The Ethanol Production Process

Ethanol, or ethyl alcohol, is an alcohol made by fermenting and distilling simple sugars. It can be produced from any biological feedstock that contains appreciable amounts of sugar or materials that can be converted into sugar such as starch or cellulose. Sugar beets and sugar cane are examples of feedstocks that contain sugar. Corn and sorghum contain starch that can relatively easily be converted into sugar. In the United States, corn is the principal ingredient used in the production of ethanol; in Brazil, sugar cane is the primary feedstock.

Corn-starch ethanol can be produced using either of two processes: wet milling or dry milling. These processes differ in the initial processing of the corn prior to fermentation. During the early stages of the ethanol industry, the wet milling process was predominant. Most new plants have used the dry mill process.

The shift over time from the wet mill process to the dry mill process has resulted in improved efficiencies. The cost of inputs, especially energy, per gallon of ethanol produced has been reduced.21

Feedstocks, water, energy, labor, and capital are the major inputs for ethanol production. Ethanol yields in 2008 ranged from 2.5 to 2.9 gallons per bushel of corn, with a weighted average of 2.75 gallons per bushel.22

Most ethanol plants operate using natural gas or coal, although some plants use biomass or manure. Electrical energy is used to operate plant machinery, and steam or hot air are used in liquefaction, fermentation, distillations, and drying by-products. Distillers grains for livestock feed are an important byproduct of ethanol production but must be dried before shipping long distances to reduce weight. Since drying distillers grains is a major use of energy for ethanol producers, refineries often locate near users of animal feed, such as large cattle operations, and ship distillers grains wet to cut processing costs.

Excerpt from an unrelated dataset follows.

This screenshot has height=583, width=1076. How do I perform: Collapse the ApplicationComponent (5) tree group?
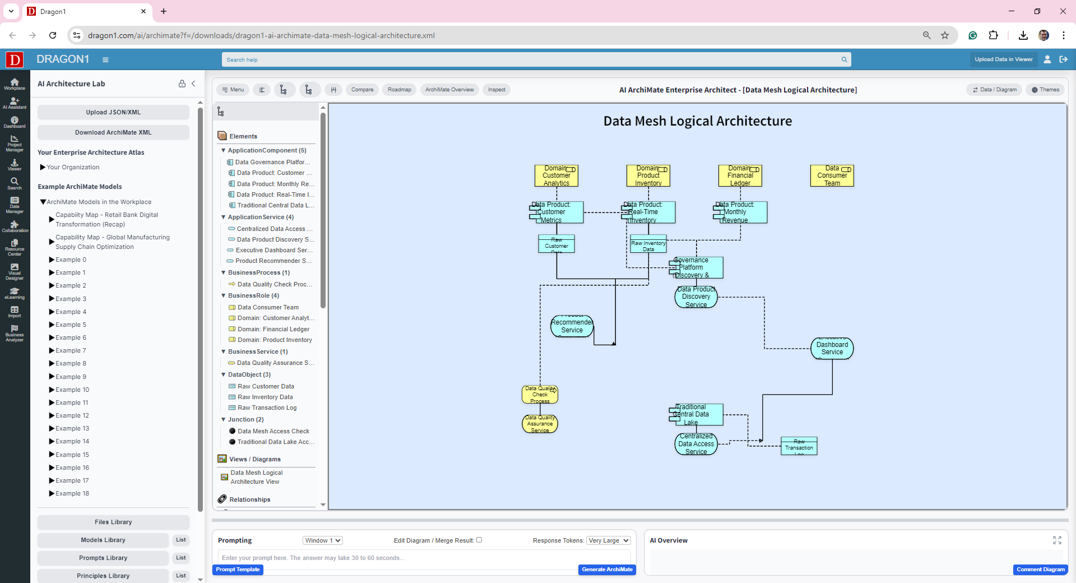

Water is a major input into the distillation process and an important environmental consideration. Improved recycling processes have reduced water use in newer ethanol plants.23

U.S. Ethanol Imports

In addition to domestic production, the U.S. ethanol supply includes imports of sugar-cane ethanol from Brazil and the Caribbean Basin Initiative (CBI) nations of El Salvador, Costa Rica,

Jamaica, and Trinidad and Tobago. Ethanol imports reached 557 million gallons in 2008, or 6% of U.S. supply. Brazil, which ranks second behind the United States in ethanol production, traditionally accounts for about half of U.S. ethanol imports, with the remainder shipped from CBI countries. (Much of this is originally produced in Brazil and transshipped to CBI countries, where it is dehydrated to qualify for tariff-free status when shipped to the United States.) Under the CBI, an unlimited amount of ethanol may be shipped to the United States duty-free if indigenous feedstocks are used in its production. Ethanol refined in CBI countries from foreign feedstocks or foreign ethanol that is substantially altered prior to shipment can be shipped dutyfree up to a volume no greater than 7% of U.S. use. This rule has encouraged countries, for instance Jamaica, to import hydrous ethanol from Brazil, dehydrate it to remove moisture, and ship the anhydrous ethanol to the United States duty-free.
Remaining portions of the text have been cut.